Wie berichtet, haben 159 angehende und bereits praktizierende Südtiroler Jungärzte in Österreich ihrem Frust Luft gemacht. Und in einem Schreiben  ausführlich erklärt, aus welchen Gründen sie – auch wenn viele gerne wollten – nach ihrer Ausbildung wohl kaum nach Südtirol zurückkehren werden. “Die Politik muss uns zeigen, dass sie uns haben will und Optionen schaffen, damit wir wieder zurückkommen können”, bringt es Elisa Reiterer, die Erstunterzeichnerin des offenen Briefes im salto.bz-Interview auf den Punkt.
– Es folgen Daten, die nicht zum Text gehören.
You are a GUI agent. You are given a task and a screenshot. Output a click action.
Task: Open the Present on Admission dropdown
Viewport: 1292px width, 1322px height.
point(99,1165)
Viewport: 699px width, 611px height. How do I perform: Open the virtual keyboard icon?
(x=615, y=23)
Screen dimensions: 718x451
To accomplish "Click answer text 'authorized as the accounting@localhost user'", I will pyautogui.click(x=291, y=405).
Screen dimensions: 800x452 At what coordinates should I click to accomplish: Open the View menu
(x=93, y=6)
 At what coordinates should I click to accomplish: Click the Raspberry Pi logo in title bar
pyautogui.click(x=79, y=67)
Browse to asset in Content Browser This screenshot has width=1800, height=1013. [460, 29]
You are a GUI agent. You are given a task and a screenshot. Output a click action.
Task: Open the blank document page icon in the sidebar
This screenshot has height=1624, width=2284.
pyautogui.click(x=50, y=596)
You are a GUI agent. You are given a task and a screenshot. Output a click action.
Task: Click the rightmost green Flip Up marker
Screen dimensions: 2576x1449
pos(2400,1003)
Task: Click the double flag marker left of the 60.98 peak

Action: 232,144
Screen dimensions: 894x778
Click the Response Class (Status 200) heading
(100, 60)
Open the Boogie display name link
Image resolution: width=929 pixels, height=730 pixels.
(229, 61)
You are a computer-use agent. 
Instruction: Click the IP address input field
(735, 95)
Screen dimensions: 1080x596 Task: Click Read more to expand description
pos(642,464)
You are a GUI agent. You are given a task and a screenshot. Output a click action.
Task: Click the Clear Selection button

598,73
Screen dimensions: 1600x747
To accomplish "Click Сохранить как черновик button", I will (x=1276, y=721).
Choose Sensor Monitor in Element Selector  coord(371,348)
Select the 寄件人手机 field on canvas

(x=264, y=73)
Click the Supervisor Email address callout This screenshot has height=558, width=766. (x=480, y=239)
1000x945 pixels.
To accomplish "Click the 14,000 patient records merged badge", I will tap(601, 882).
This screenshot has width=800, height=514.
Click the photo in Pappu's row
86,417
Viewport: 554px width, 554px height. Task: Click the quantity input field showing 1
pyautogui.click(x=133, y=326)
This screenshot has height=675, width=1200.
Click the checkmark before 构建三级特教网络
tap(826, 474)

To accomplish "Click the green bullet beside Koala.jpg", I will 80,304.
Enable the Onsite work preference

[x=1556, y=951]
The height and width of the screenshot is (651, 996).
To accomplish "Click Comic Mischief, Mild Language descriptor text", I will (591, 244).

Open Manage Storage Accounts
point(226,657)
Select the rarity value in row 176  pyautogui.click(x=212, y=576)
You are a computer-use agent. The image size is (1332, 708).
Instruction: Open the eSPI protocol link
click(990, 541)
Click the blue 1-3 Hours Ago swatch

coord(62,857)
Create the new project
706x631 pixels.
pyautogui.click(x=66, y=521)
Teile der Politik scheinen die Anliegen und Sorgen der Jungärzte durchaus ernst zu nehmen, wie mehrere Stellungnahmen beweisen. Nichts ahnend von dem offenen Brief, hat die Süd-Tiroler Freiheit für Dienstag Vormittag eine Pressekonferenz einberufen, zur Präsentation eines Begehrensantrags, mit dem “die Sicherstellung der Facharztausbildung an den Südtiroler Spitälern sowie die automatische Anerkennung österreichischer Studientitel in Südtirol” gefordert wird. Dass viele Jungakademiker nach ihrem Studium in Österreich nicht nach Südtirol zurückkehren – wegen der fehlenden Möglichkeit, hier die Facharztausbildung zu absolvieren, die Fragezeichen bei der Studientitelanerkennung, bürokratischer Hürden und mangelnder finanzieller Anreize –, bedeute, dass dem Land “ein akuter Ärtzemangel” bevorstehe, zeigen sich Knoll & Co. besorgt. Vor dieser bedenklichen Entwicklung habe die Bürgerunion bereits vor Jahren gewarnt, will der Landtagsabgeordnete Andreas Pöder in einer Aussendung erinnern: “Die Perspektivlosigkeit für Südtiroler Jungärztinnen und Ärzte haben wir im Landtag des Öfteren thematisiert, die Landesregierung hat zumeist erfolgreich weggehört.”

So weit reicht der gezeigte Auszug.